We won! We ended eight years of tyrannical idiocy, we elected the nation's first African-American president, we organized a tremendous grassroots effort and overcame the two most powerful political machines in recent history and by doing so turned a new, brighter page in our history. Yes we could and Yes we did! Now what?
There are many challenges that lie ahead -- the ultimate over-stated understatement for this last leg of 2008. As a progressive, I look at how our current economic crisis intersects with our longer-lasting crises in health care, education, and affordable housing to cause and portend ruin for masses of working families. I shudder when I see unemployment rates rising, and can only imagine how many desperate people aren't even included in the already horrific figures because they have either stopped trying to find work, or are stringing enough out of part-time minimum wage jobs so that the ends of their economic belt might occasionally meet before rent is due. I burn to hear of top CEOs flying corporate jets to Washington to beg for bailout money, blaming unions for their troubles while laid-off autoworkers sit down with their spouses late at night, forced to choose between heating their homes and buying Christmas presents for their kids. And after I think of these things, I tend to remember who our next President is, and it gives me some relief from my anxiety. But I am not satisfied, because I am a progressive, and it is not in our nature to be satisfied.

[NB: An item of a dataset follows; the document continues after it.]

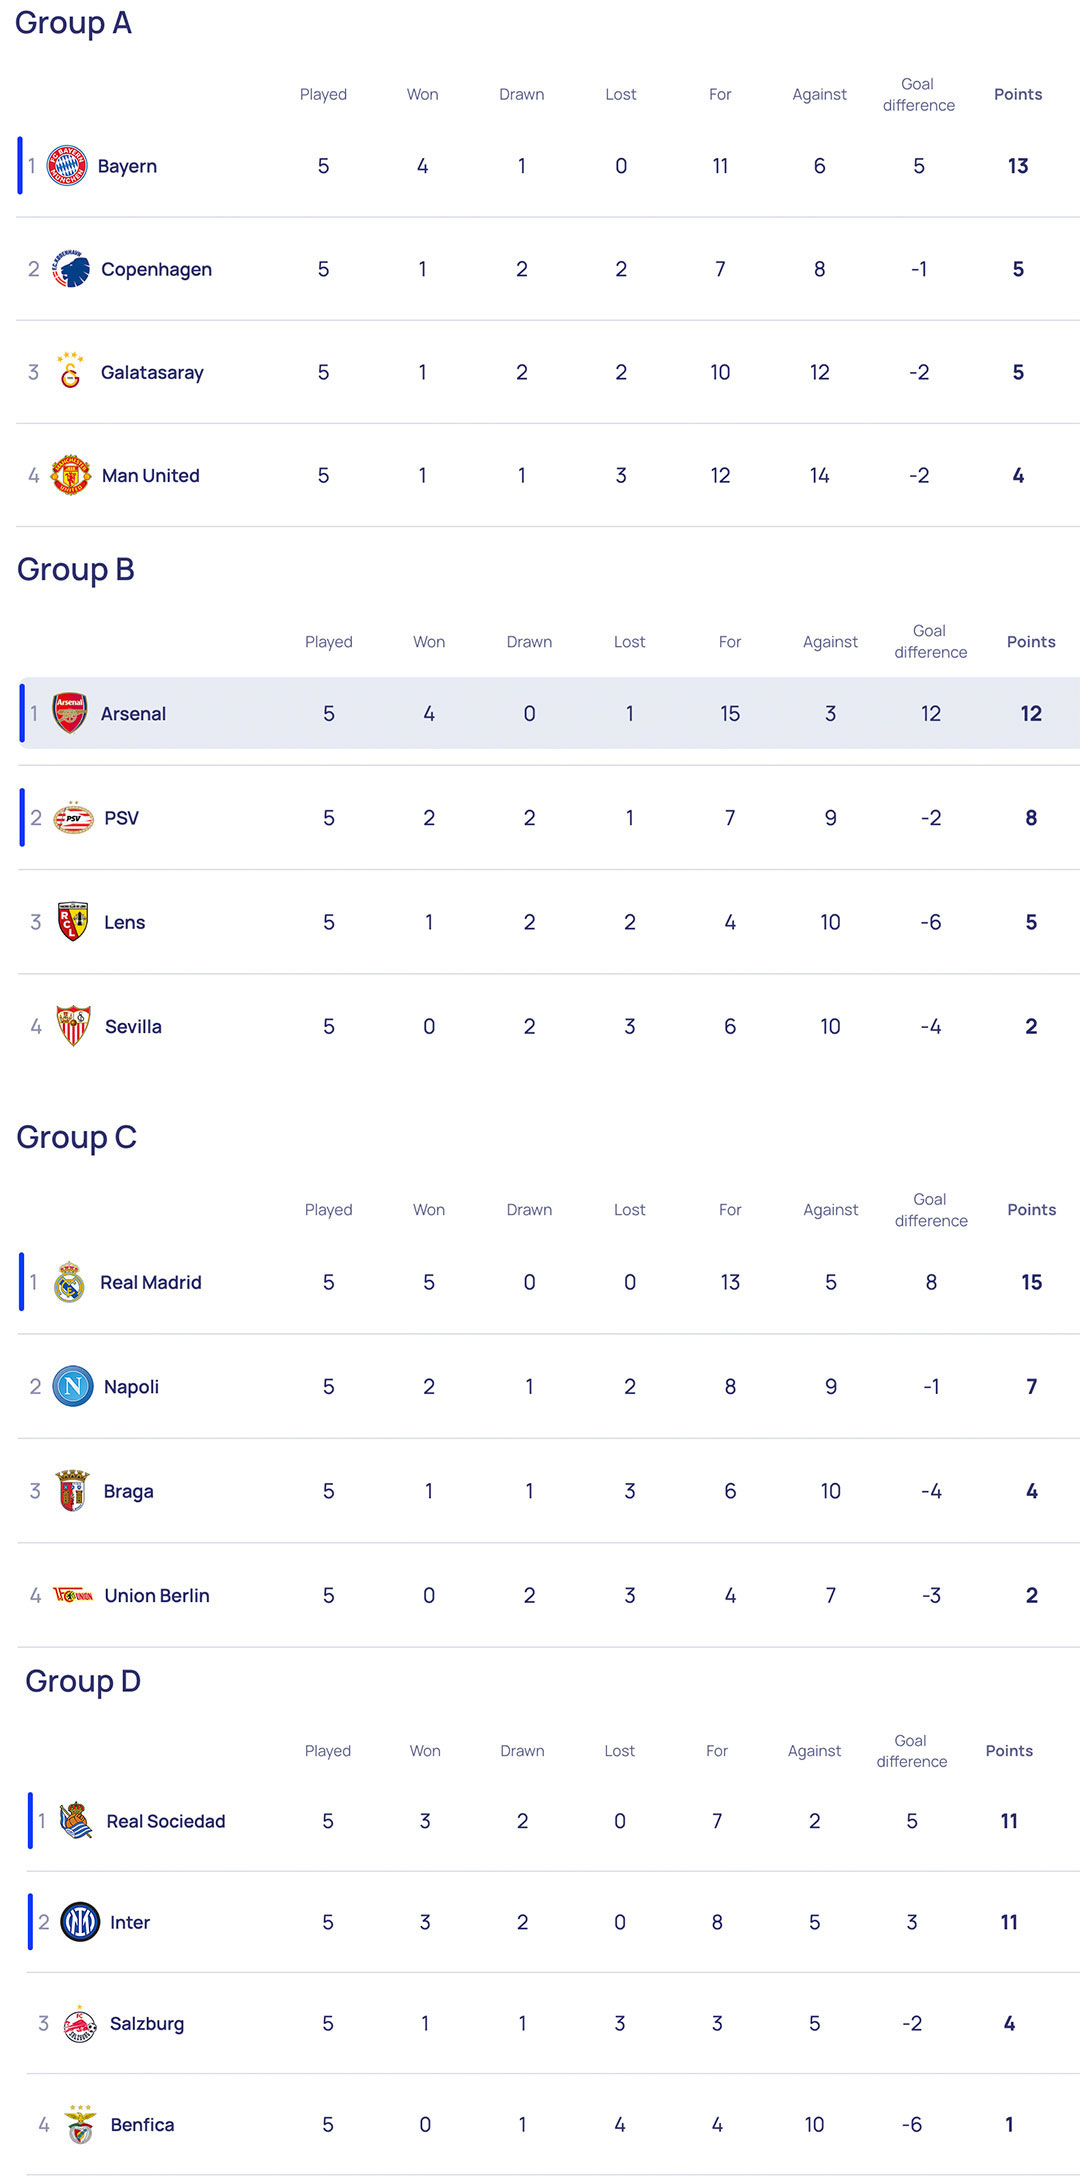Open the Salzburg team name link
This screenshot has height=2182, width=1080.
(147, 2023)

The progressive movement stands for decency and fairness above all. It stands for a government which protects all its people, not just from military attack, but as well from hunger and illness. Progressives believe that government can serve as a force for good in society when it is led by those who will fight for the common good. We believe that a rising tide lifts all boats, and not that bigger boats will somehow lift the tide. The progressive movement has a vital role to play in this new century, not only to counter the influence of those jet-setting beggar executives and their pocket politicians, but to craft a whole new vision for how the world economy should function.
To do that we need passion, intelligence, and unity. But we also need honesty. It is easy to criticize the profit-idolaters and religious zealots. It is more difficult to point that same lens back at our own history and ideas. The progressive movement may have lofty ideals, but we have not always chosen the best means to reach them.
For nearly a century many progressives pushed Communism and Socialism as the answer to the problems of modern society. We advocated for Stalin and Mao even when we knew, or should have known, about their totalitarian madness. As an interlude, I urge readers to resist becoming defensive at this point. We must admit our weaknesses in order to understand them, and to not repeat the mistakes of the past. We celebrate(d) Castro and Che, Lenin and Trotsky, and countless Third World revolutionaries for their gall to fight against evil capitalists. We decided that governments, well-run, could fix all of our problems through legislation. We danced in the streets for the New Deal and the Great Society programs. When a problem arose, we applied our magic cure: more government spending. We demonized globalization and Wall Street. Now, wait just one second, you say -- this author calls himself a "progressive"? Sounds more like a Fox News pundit! The point I am trying to make here is that we were wrong to believe that government could solve our problems, and we were wrong to believe that the capitalist system is inherently evil. Government should be limited and capitalism is okay...Rush Limbaugh is popping pills and nodding his head. What is this madness?